CHICAGO (AP) — Even after a switch in quarterbacks to Mitchell Trubisky, the Chicago Bears continued to lose. Now 1-4, the Bears also continue to lose players while committing the same mistakes on the field.
CHICAGO (AP) — Even after a switch in quarterbacks to Mitchell Trubisky, the Chicago Bears continued to lose.
Now 1-4, the Bears also continue to lose players while committing the same mistakes on the field.
Linebacker Willie Young went on injured reserve Tuesday with a triceps injury after missing Monday's 20-17 loss to the Minnesota Vikings.
Young had suffered the injury Sept. 28 against Green Bay and practiced on Thursday, but was unable to go on Friday or Saturday. The Bears are left with outside linebackers Pernell McPhee, Leonard Floyd and Sam Acho.
The Bears have nine players on injured reserve, including linebacker Jerrell Freeman safety Quintin Demps and wide receivers Cameron Meredith and Kevin White. They were also without cornerback Marcus Cooper on Monday because of a back injury.
Despite missing five defensive starters Monday, the defense had four sacks while holding the Vikings to 141 passing yards and 3.9 yards per pass play.
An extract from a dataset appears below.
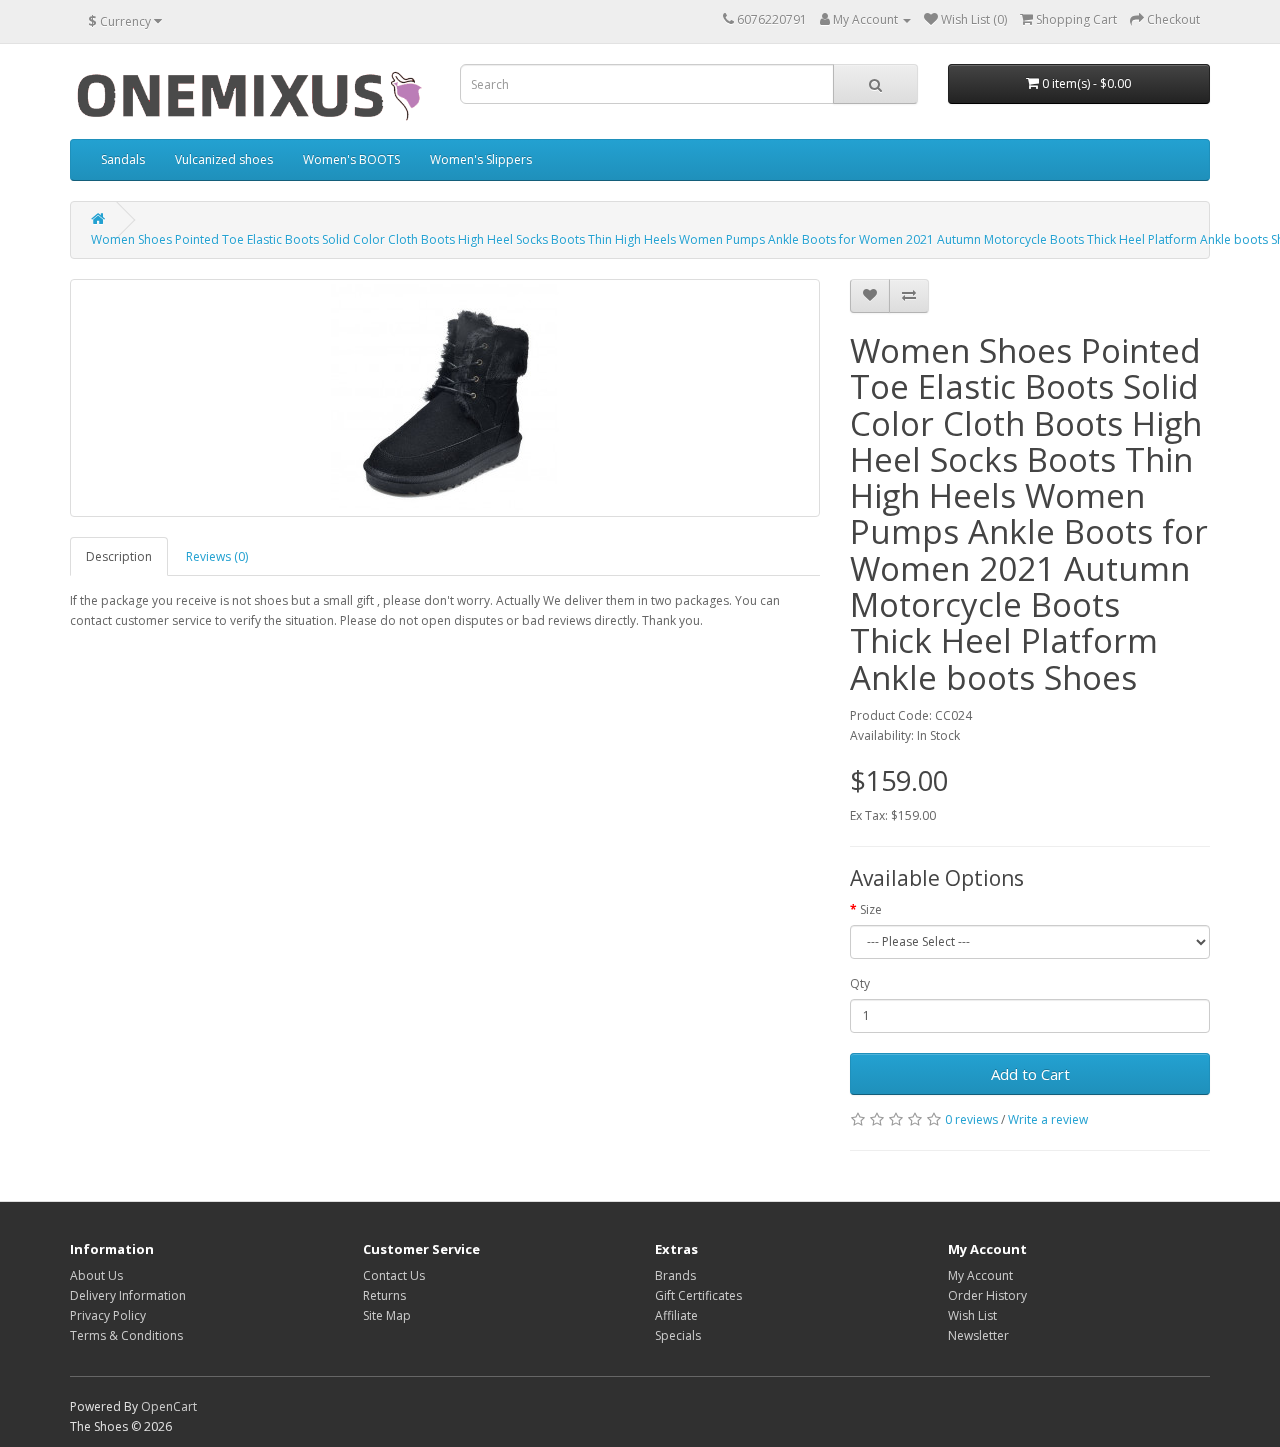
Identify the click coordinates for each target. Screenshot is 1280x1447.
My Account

"It's frustrating because we're this close," said Floyd, who had a safety Monday night. "I believe in this team. We just have to keep working hard."
Backup linebacker John Timu went out with a knee injury Monday, and the team hasn't yet revealed the extent of his injury.
Timu was playing for suspended linebacker Danny Trevathan, who will return after sitting one week for delivering a big hit with his helmet to Packers wide receiver Davante Adams.
Trubisky's debut was a mix of promise and rookie mistakes, including the game-deciding interception in the fourth quarter. He went 12 for 25 for 128 yards with a touchdown and interception.
"I thought he was sharp," coach John Fox said. "He made some good third down throws and some good decisions. I thought he handled the offense well."
Trubisky took the blame for the loss after the fourth-quarter interception he threw to Minnesota safety Harrison Smith.
"It seemed like we were keeping them on their heels for the most part," Trubisky said. "That's a really good defense, so for us to do that I've just got to do a better job of taking care of the football."
Teammates said it wasn't as simple, and stood up for their share of blame.
Dropped passes continued to be the same problem it was when Mike Glennon was starting at quarterback.
"You catch it with your eyes; sometimes guys try to take off running before they catch the ball," wide receiver Kendall Wright said. "Bottom line is you can't drop the ball."
The Bears committed six penalties for 45 yards in the first half, including a holding penalty on Markus Wheaton that wiped out Jordan Howard's 42-yard touchdown run. They also had a false start and a delay of game.
"What we need to do is be better, collectively, around him," tight end Zach Miller said. "Too many presnap penalties, too many plays breaking down technique."
The penalties hurt, but Fox said as much as possible was done to overcome them.
Ultimately, turnover ratio is hurting the Bears most. The Bears have a minus-9 turnover ratio, worst in the league and something they have to improve when they play Sunday in Baltimore against the Ravens.
"The Vikings were penalized more times and for more yards than we were," Fox said. "I really think the difference was primarily the turnovers."